Prior Publication US 2024/0221379 A1, Jul. 4, 2024
Int. Cl. H04N 5/932 (2006.01); G06V 10/70 (2022.01); G06V 20/40 (2022.01); G06V 20/62 (2022.01); G06V 30/244 (2022.01); G10L 15/00 (2013.01); G10L 15/26 (2006.01); G10L 25/48 (2013.01); G11B 27/10 (2006.01)

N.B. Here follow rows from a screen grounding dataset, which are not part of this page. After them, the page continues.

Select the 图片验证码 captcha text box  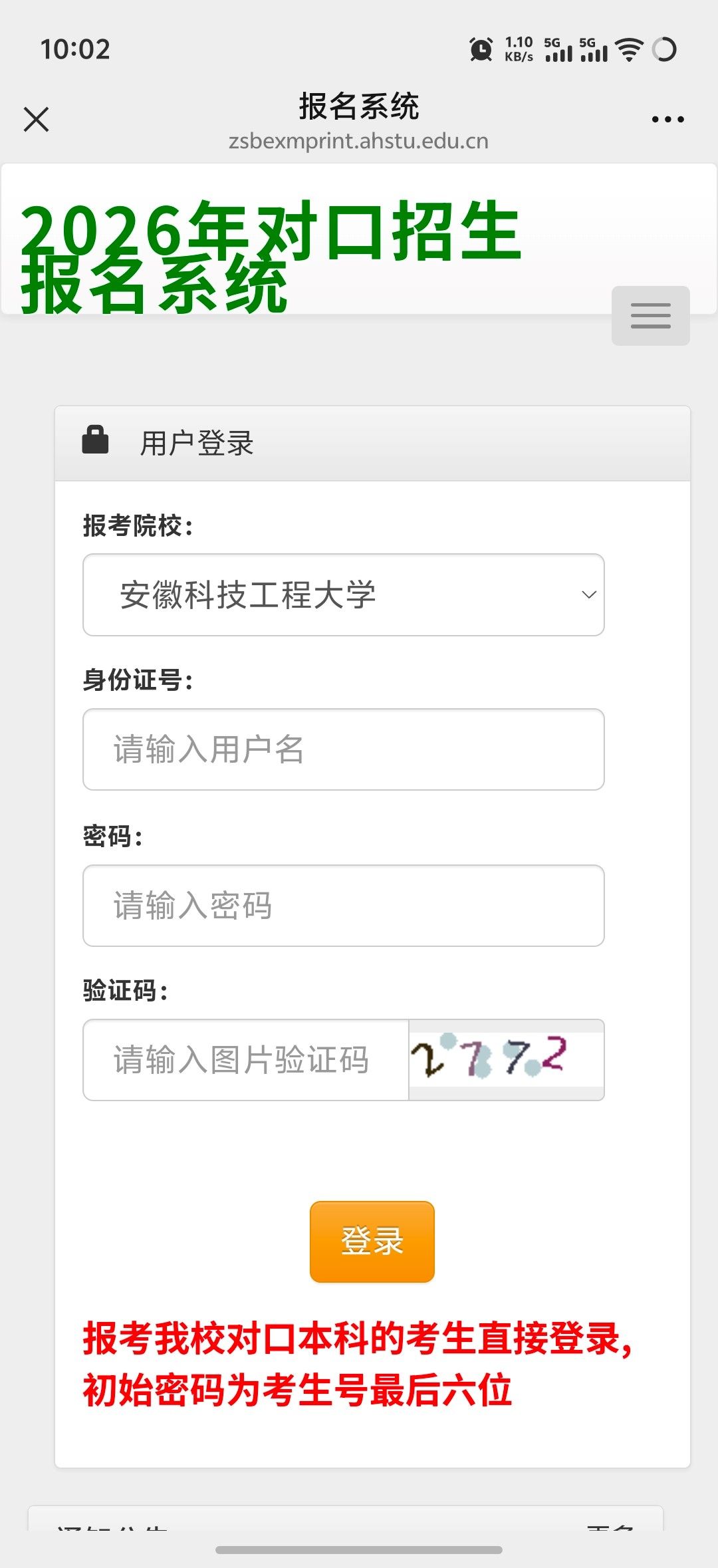[x=246, y=1059]
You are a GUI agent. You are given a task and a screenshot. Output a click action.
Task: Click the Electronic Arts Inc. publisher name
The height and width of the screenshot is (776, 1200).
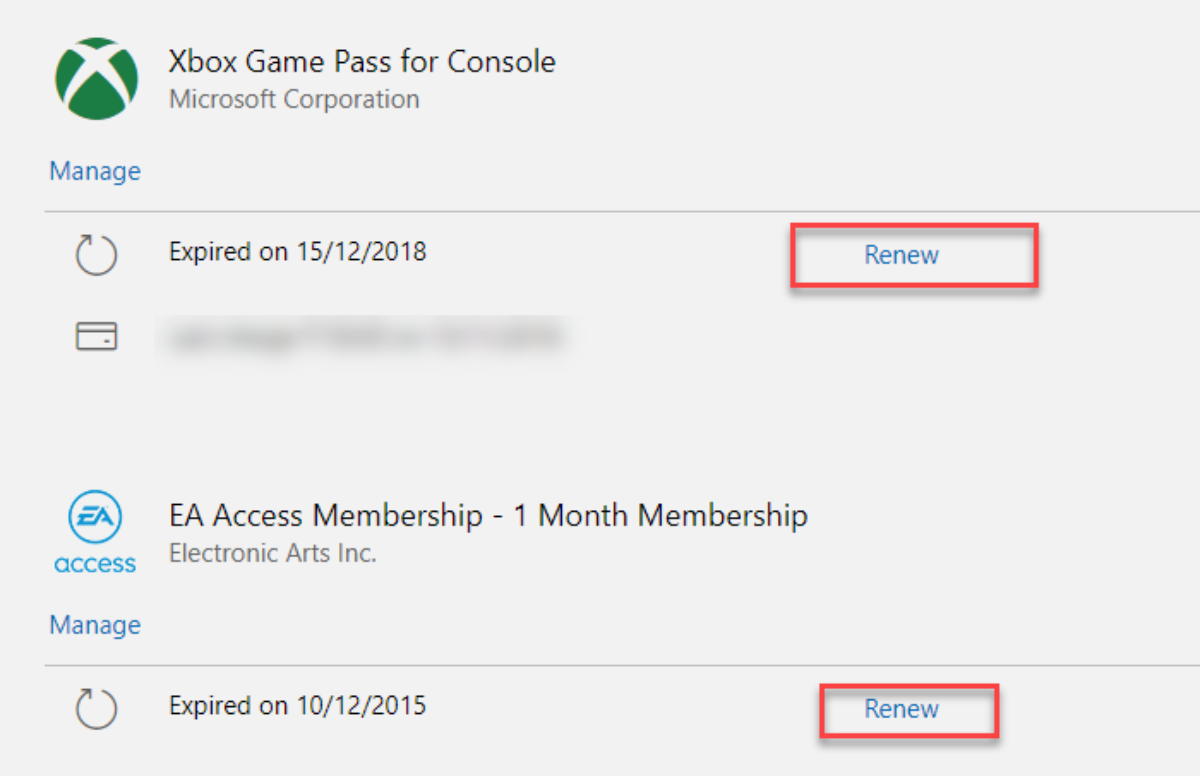pyautogui.click(x=273, y=553)
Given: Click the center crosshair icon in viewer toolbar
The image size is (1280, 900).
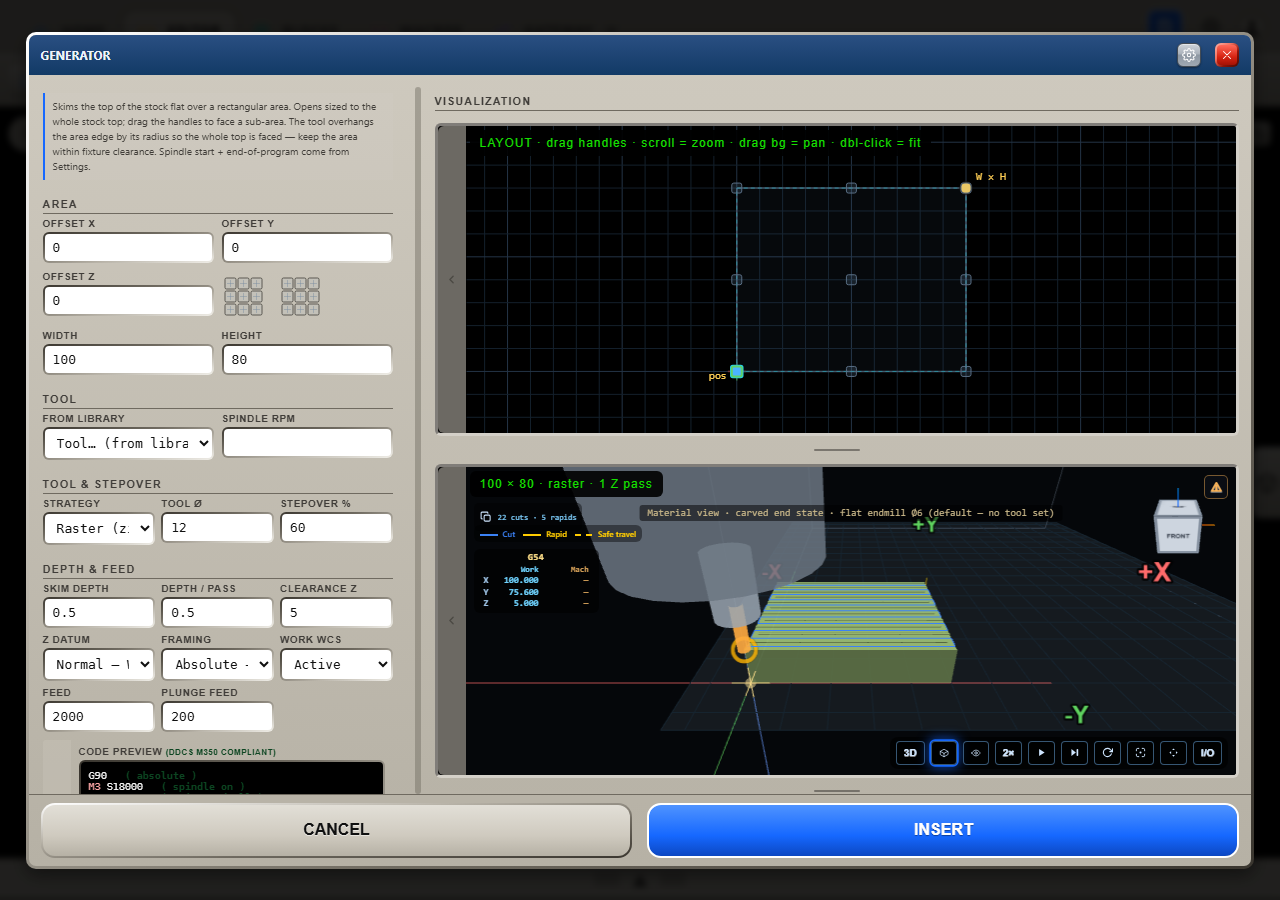Looking at the screenshot, I should 1173,753.
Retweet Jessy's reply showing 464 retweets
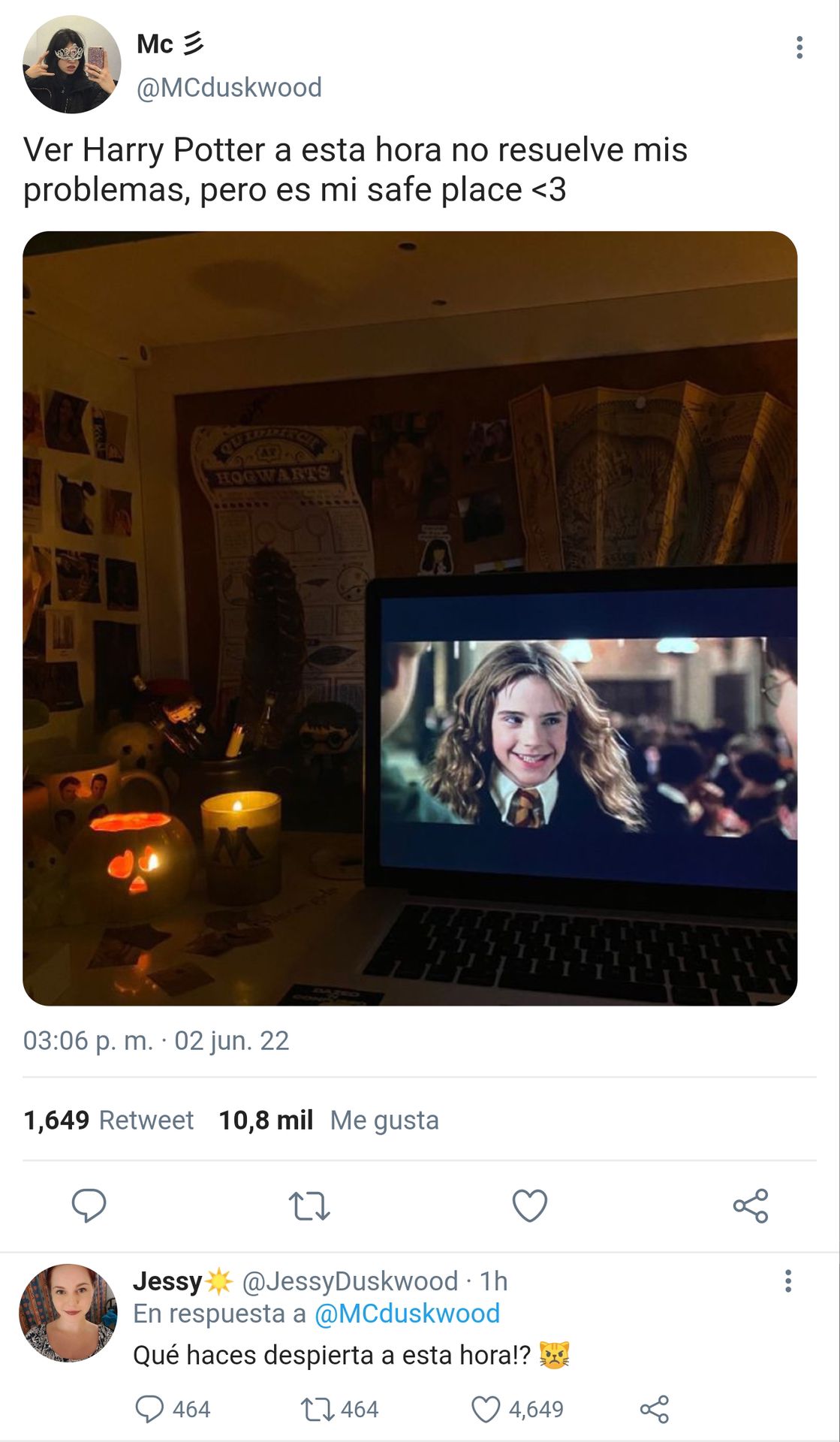Screen dimensions: 840x1442 [339, 1409]
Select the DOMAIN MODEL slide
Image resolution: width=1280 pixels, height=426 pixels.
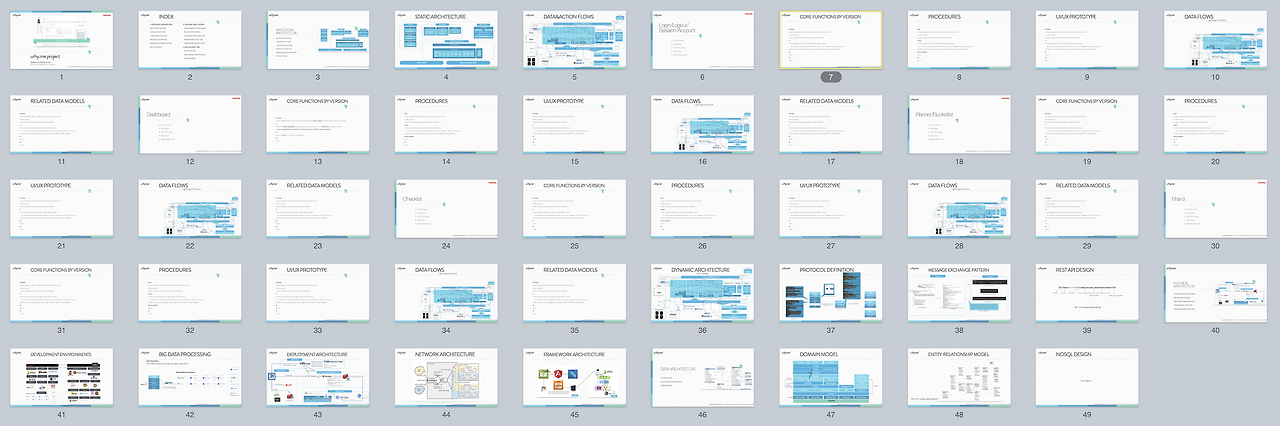click(831, 378)
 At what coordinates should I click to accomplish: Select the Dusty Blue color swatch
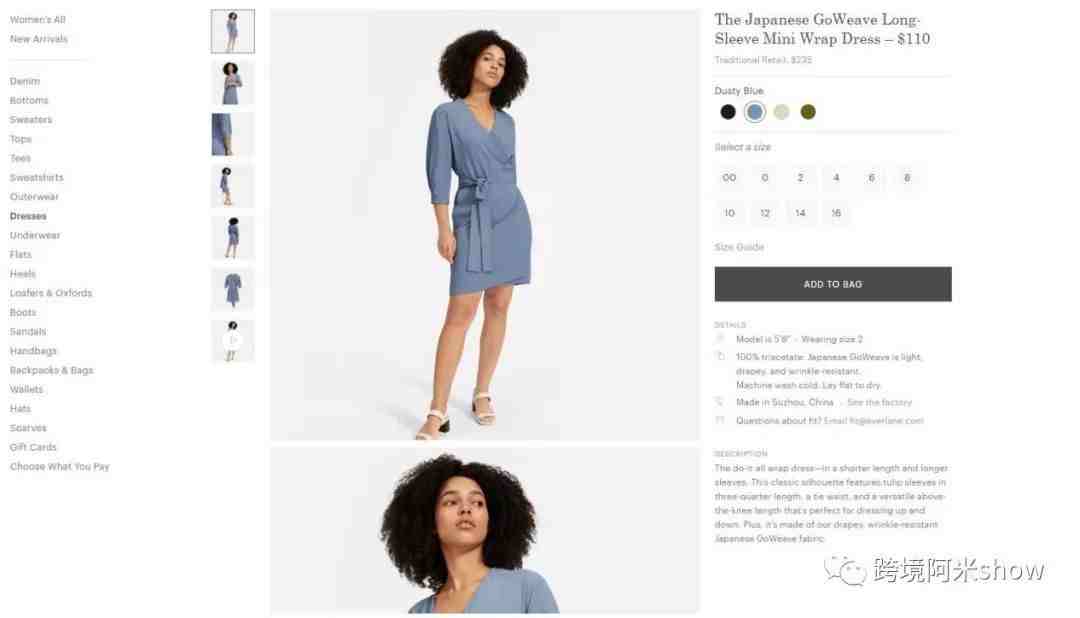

CPC G06V 20/41 (2022.01) [G06V 10/70 (2022.01); G06V 20/46 (2022.01); G06V 20/49 (2022.01); G06V 20/62 (2022.01); G06V 30/245 (2022.01); G10L 15/005 (2013.01); G10L 15/26 (2013.01); G10L 25/48 (2013.01); G11B 27/102 (2013.01)] 21 Claims
OG exemplary drawing
 
1. A method implemented by a computing system for training a machine learning model to classify scenes in multimedia content, the method comprising:
identifying a scene in the multimedia content of a media file;
identifying a feature associated with the scene;
scoring the scene for a probability that the scene corresponds to an opening song based on a classification weight of the model that is assigned to the feature;
based at least in part on the probability that the scene corresponds to the opening song, classifying the scene as correlating to the opening song, or alternatively, classifying the scene as not correlating to the opening song; and
based on the classification for the scene, modifying a classification weight of the machine learning model.